Hospital workers and supporters of the public hospital system have fought to reverse these trends. Recent actions by NSW doctors have helped to force the state government to announce up to $2 billion more for the health budget by 2003. In Queensland, the nurses' union and the Queensland Council of Unions have endorsed a campaign in defence of Medicare and public hospitals and plan to make it a major theme of the May 1 Labour Day marches there.
Fran Baum, president of the Public Health Association of Australia (PHAA), told Green Left Weekly that the best way the government could show commitment to its stated position of support for Medicare would be "by deciding to reverse the 30% rebate on private health insurance and divert those funds to the publicly funded system of hospitals and community health services".
'Opposition' complicity
Last month, ALP leader Kim Beazley, despite calling the rebate "a monumental failure", said it could not be scrapped. The Australian Democrats called only for its partial withdrawal through the introduction of a means test. Both parties are wary of taking a firm stand against private insurance, as this would point towards universal public health care funding and provision, driven by human needs, rather than private profit.

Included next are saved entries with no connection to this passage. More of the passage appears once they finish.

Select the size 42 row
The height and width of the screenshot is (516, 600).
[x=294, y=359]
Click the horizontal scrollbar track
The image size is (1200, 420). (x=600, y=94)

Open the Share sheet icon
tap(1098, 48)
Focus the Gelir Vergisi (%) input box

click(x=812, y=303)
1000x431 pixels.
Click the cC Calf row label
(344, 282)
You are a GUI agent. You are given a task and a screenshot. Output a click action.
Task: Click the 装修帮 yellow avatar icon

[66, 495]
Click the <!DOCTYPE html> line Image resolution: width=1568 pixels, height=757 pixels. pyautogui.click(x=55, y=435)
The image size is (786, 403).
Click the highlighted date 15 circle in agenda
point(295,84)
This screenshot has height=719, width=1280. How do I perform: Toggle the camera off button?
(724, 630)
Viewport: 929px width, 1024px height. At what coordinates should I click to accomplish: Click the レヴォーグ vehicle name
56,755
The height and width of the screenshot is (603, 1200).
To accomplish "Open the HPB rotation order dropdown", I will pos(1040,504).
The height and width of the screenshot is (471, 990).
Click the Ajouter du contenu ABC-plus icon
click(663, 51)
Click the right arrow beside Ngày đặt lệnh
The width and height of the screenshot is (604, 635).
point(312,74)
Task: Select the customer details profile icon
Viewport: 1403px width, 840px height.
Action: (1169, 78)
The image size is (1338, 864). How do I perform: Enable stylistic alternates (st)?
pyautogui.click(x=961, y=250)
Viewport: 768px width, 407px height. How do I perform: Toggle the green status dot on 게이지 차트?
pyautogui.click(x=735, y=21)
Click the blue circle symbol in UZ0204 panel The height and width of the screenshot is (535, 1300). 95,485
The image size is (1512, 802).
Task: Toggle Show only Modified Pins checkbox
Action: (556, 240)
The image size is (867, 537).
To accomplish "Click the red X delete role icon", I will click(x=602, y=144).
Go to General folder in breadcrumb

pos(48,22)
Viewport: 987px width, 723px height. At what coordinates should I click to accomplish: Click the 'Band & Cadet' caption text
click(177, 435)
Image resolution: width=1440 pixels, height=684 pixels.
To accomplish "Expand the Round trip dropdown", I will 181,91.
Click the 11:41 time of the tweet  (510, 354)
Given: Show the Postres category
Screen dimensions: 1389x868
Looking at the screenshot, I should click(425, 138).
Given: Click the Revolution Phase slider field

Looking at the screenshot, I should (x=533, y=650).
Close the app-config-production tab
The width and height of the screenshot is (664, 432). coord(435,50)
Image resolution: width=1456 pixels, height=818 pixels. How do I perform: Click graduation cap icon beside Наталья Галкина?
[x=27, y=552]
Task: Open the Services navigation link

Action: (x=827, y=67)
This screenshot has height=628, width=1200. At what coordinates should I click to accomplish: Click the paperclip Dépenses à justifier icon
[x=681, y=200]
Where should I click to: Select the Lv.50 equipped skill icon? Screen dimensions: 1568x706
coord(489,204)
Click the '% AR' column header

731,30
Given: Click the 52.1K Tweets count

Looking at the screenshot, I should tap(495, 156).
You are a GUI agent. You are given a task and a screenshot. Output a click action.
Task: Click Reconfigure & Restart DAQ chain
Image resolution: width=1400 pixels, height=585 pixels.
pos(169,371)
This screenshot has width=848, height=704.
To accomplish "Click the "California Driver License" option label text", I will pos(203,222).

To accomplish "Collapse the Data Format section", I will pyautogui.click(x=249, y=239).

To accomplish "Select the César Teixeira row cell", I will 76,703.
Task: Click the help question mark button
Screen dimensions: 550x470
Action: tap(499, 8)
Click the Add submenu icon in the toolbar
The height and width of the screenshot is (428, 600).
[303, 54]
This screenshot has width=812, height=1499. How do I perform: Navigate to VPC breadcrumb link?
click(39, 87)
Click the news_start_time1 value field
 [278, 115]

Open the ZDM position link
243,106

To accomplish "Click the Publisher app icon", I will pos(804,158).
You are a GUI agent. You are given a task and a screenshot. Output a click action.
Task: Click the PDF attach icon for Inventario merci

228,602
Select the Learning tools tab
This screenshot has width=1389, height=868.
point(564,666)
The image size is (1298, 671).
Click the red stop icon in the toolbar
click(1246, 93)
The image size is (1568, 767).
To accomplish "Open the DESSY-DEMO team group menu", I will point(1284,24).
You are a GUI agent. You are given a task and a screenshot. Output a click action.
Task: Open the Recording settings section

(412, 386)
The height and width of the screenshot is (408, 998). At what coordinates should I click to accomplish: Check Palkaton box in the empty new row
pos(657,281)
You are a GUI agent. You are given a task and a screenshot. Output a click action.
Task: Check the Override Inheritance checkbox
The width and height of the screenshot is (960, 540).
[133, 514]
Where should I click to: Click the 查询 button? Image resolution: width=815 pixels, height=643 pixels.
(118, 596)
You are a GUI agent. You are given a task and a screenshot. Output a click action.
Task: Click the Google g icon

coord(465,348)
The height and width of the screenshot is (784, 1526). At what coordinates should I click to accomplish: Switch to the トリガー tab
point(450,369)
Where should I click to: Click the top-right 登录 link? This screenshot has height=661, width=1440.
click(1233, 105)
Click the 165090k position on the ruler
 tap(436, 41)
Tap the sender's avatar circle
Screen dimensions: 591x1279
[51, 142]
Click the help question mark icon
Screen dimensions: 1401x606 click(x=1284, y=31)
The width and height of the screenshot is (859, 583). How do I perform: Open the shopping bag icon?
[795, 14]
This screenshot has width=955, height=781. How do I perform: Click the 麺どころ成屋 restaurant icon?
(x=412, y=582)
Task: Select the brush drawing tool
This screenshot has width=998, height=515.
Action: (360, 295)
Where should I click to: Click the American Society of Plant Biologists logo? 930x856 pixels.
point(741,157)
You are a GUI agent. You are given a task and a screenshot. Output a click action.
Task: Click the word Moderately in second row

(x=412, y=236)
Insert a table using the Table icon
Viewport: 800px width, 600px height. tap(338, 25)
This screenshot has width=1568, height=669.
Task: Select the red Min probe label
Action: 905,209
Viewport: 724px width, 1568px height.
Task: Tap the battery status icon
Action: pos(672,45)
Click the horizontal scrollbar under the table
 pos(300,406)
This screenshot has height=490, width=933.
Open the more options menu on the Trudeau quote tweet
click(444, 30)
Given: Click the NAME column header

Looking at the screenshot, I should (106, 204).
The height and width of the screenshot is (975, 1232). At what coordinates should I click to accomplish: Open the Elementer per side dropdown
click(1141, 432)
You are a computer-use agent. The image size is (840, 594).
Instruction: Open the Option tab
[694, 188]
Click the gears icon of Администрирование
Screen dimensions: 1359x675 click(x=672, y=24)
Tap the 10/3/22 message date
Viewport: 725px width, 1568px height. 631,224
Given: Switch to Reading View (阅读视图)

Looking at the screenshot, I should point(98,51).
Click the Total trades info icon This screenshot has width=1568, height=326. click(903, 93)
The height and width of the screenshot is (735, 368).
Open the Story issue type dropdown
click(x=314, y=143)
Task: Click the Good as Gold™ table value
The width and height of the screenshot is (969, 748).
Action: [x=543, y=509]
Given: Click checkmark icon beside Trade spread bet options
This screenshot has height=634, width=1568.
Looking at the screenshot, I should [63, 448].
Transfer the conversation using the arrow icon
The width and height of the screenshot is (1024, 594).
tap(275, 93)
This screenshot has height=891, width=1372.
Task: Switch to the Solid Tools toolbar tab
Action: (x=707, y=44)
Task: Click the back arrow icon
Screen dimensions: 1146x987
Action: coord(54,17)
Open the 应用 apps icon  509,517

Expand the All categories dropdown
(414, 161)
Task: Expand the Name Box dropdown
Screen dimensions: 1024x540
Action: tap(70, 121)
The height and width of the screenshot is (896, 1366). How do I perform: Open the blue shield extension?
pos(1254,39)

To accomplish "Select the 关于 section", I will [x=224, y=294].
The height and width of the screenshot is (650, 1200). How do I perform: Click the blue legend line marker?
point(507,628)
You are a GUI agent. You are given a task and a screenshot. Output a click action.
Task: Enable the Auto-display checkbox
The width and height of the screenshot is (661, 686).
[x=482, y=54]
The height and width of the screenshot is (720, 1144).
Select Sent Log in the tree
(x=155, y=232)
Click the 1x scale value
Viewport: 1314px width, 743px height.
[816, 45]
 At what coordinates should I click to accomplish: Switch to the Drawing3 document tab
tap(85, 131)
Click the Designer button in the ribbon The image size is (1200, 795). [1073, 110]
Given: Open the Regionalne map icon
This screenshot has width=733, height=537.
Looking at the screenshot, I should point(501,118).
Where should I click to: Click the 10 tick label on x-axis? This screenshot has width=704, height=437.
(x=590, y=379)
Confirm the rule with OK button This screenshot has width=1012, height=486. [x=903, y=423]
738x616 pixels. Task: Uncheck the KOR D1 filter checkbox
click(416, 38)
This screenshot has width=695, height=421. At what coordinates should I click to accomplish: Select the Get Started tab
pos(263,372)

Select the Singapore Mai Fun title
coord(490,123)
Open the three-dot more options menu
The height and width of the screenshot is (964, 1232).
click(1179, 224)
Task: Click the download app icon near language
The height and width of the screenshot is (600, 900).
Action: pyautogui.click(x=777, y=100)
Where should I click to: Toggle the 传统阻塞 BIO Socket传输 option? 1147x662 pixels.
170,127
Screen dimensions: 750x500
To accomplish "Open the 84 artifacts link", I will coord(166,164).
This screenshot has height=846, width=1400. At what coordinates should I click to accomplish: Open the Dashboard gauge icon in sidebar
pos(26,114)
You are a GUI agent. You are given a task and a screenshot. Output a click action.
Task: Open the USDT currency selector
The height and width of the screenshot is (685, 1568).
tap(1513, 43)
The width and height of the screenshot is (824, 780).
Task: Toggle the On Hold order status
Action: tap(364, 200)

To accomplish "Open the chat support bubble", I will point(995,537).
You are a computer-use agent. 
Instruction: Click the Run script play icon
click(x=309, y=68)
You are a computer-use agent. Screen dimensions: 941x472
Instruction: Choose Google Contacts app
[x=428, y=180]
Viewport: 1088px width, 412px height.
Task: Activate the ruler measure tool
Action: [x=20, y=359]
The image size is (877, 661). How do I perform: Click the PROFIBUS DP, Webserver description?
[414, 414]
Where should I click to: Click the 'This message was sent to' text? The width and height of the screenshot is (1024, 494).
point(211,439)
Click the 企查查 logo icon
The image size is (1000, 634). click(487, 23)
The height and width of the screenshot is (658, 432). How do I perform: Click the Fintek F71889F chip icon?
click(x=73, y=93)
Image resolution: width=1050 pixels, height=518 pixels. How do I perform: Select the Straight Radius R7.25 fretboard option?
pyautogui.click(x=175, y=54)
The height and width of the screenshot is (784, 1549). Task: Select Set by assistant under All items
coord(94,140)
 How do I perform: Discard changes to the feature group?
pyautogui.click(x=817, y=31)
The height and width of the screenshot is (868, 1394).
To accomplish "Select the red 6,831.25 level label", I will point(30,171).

The argument of last resort for those that support private health care funding is that there is not sufficient public funding available to sustain the quality of care desired. The truth is that the funds have been and are available.
The PHAA and the Democrats have proposed increasing the Medicare levy by as much as 1% to improve health care funding. They believe such a tied measure would be popular and allow some immediate problems in health care to be solved.
However, health funding would continue to be marginalised; the bulk of government taxation and spending would remain under the direction of the rich rulers of this society. Only about 11% of government health care spending comes from the Medicare levy; general revenue must be increased and redirected to provide universal high quality public health care.
Polling has shown again and again that health care is a leading concern among the Australian people. A radical popular democracy, which would be based on and serve the interests of the overwhelming majority of the population — the working people — could establish national economic priorities and a government budget to satisfy this concern.